Beneath this instruction is a listing. Transcribe from it only the stretch from the line with "Task: Open the Multicast menu" through the line with "1239x481 pixels.", both end lines included, exactly as written.

## Supplied data
#####

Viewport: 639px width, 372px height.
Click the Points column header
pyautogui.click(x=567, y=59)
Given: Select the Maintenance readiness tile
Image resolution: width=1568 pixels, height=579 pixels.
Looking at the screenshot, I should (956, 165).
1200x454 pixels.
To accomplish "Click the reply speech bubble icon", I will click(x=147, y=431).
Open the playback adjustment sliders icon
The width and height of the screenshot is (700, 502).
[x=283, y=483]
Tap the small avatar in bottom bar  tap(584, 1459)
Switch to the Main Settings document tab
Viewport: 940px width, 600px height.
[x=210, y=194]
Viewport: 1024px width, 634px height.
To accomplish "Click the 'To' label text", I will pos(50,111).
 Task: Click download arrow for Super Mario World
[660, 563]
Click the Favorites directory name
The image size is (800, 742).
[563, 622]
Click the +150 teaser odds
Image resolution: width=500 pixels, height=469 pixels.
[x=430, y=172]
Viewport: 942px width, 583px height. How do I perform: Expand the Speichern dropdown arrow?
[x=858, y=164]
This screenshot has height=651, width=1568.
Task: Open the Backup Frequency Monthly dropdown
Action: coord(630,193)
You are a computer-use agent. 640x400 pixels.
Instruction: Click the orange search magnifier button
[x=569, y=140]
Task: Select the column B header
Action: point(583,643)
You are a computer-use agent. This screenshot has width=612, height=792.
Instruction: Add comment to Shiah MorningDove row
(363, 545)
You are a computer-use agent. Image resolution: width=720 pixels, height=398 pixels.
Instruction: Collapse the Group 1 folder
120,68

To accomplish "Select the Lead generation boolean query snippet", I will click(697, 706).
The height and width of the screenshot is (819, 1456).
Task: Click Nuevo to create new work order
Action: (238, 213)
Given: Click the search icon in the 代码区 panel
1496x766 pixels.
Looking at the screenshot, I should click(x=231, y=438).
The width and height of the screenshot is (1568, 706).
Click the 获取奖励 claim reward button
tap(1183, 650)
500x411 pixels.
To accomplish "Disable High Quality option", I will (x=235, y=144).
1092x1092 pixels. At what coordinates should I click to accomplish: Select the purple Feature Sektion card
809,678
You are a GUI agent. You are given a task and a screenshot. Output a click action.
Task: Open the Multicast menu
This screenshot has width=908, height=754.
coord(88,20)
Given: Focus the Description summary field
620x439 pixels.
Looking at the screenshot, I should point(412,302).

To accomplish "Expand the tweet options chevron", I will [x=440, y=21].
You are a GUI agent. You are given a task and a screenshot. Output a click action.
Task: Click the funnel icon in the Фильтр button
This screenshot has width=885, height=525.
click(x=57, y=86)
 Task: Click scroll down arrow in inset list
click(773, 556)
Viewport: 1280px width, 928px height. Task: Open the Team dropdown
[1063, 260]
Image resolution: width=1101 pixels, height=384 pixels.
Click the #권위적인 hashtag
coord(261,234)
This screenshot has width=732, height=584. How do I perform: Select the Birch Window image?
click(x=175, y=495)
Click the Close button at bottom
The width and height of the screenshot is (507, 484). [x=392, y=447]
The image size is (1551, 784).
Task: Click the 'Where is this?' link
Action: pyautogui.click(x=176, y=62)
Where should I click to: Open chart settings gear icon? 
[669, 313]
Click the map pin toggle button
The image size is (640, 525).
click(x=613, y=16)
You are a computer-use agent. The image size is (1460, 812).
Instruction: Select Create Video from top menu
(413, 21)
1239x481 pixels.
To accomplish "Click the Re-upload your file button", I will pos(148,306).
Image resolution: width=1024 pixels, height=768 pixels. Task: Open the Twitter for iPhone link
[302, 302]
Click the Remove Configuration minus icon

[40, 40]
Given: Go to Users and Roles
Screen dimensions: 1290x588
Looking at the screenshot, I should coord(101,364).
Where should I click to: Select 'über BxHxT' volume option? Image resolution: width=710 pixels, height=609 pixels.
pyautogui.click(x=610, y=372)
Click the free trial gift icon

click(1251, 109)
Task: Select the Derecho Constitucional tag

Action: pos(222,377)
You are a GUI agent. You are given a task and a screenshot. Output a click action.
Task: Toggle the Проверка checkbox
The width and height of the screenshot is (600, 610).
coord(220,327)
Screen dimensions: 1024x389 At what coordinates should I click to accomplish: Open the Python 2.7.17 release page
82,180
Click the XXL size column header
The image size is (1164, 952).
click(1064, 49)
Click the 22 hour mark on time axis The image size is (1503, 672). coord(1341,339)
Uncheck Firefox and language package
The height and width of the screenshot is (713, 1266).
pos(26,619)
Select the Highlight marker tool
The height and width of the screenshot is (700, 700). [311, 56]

#####

## Response to the exercise
Task: Open the Multicast menu
This screenshot has width=908, height=754.
coord(88,20)
Given: Focus the Description summary field
620x439 pixels.
Looking at the screenshot, I should point(412,302).

To accomplish "Expand the tweet options chevron", I will [x=440, y=21].
You are a GUI agent. You are given a task and a screenshot. Output a click action.
Task: Click the funnel icon in the Фильтр button
This screenshot has width=885, height=525.
click(x=57, y=86)
 Task: Click scroll down arrow in inset list
click(773, 556)
Viewport: 1280px width, 928px height. Task: Open the Team dropdown
[1063, 260]
Image resolution: width=1101 pixels, height=384 pixels.
Click the #권위적인 hashtag
coord(261,234)
This screenshot has width=732, height=584. How do I perform: Select the Birch Window image?
click(x=175, y=495)
Click the Close button at bottom
The width and height of the screenshot is (507, 484). [x=392, y=447]
The image size is (1551, 784).
Task: Click the 'Where is this?' link
Action: pyautogui.click(x=176, y=62)
Where should I click to: Open chart settings gear icon? 
[669, 313]
Click the map pin toggle button
The image size is (640, 525).
click(x=613, y=16)
You are a computer-use agent. The image size is (1460, 812).
Instruction: Select Create Video from top menu
(413, 21)
1239x481 pixels.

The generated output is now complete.